BEGIN Source material
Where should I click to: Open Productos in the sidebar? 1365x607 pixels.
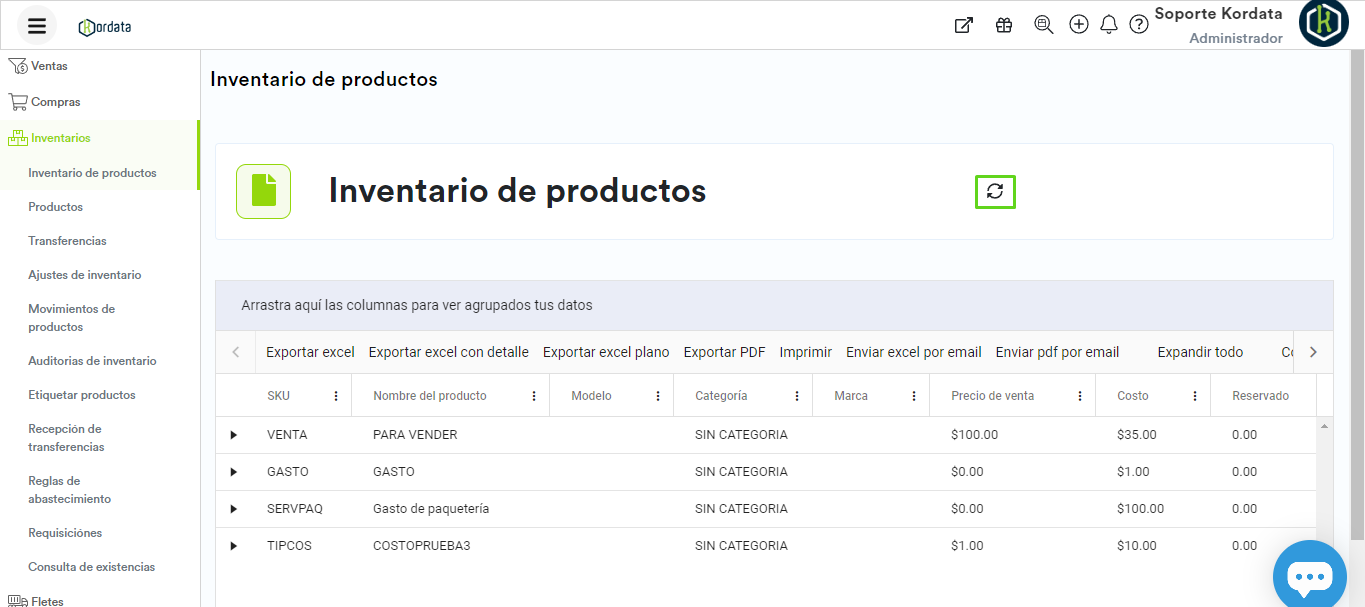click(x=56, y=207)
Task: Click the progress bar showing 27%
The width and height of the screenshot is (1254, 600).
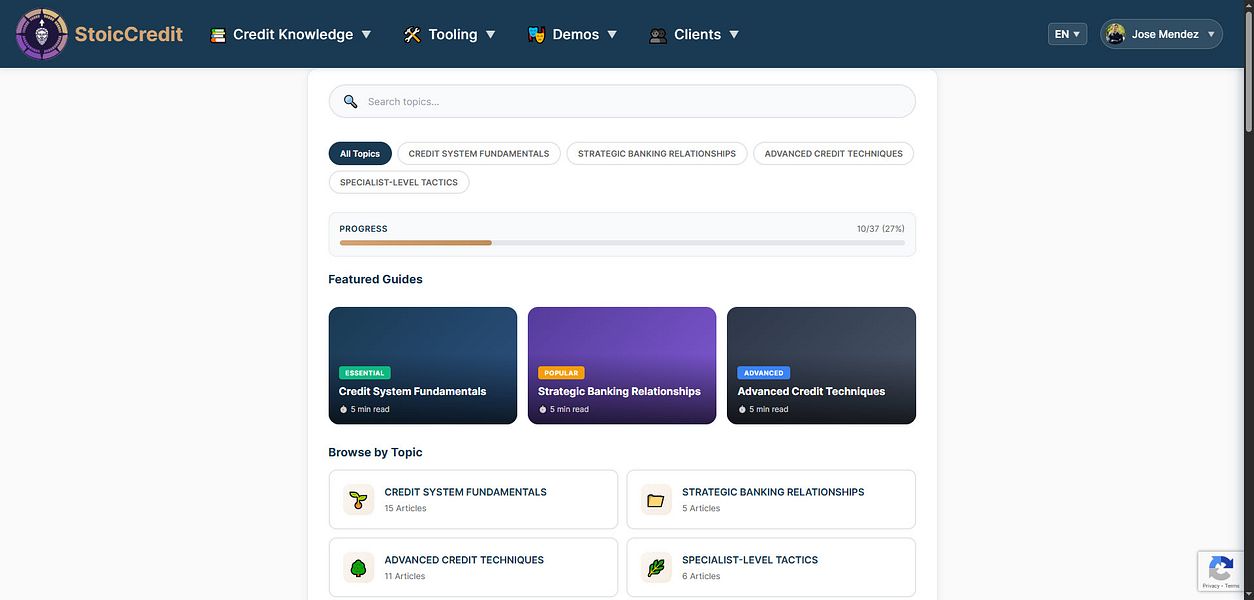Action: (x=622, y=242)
END Source material
# What you should do
Repeat the entries exactly and keep the pictures out of the copy.

# Solution for this task
Where should I click to: Open Productos in the sidebar? 1365x607 pixels.
click(x=56, y=207)
Task: Click the progress bar showing 27%
The width and height of the screenshot is (1254, 600).
Action: (x=622, y=242)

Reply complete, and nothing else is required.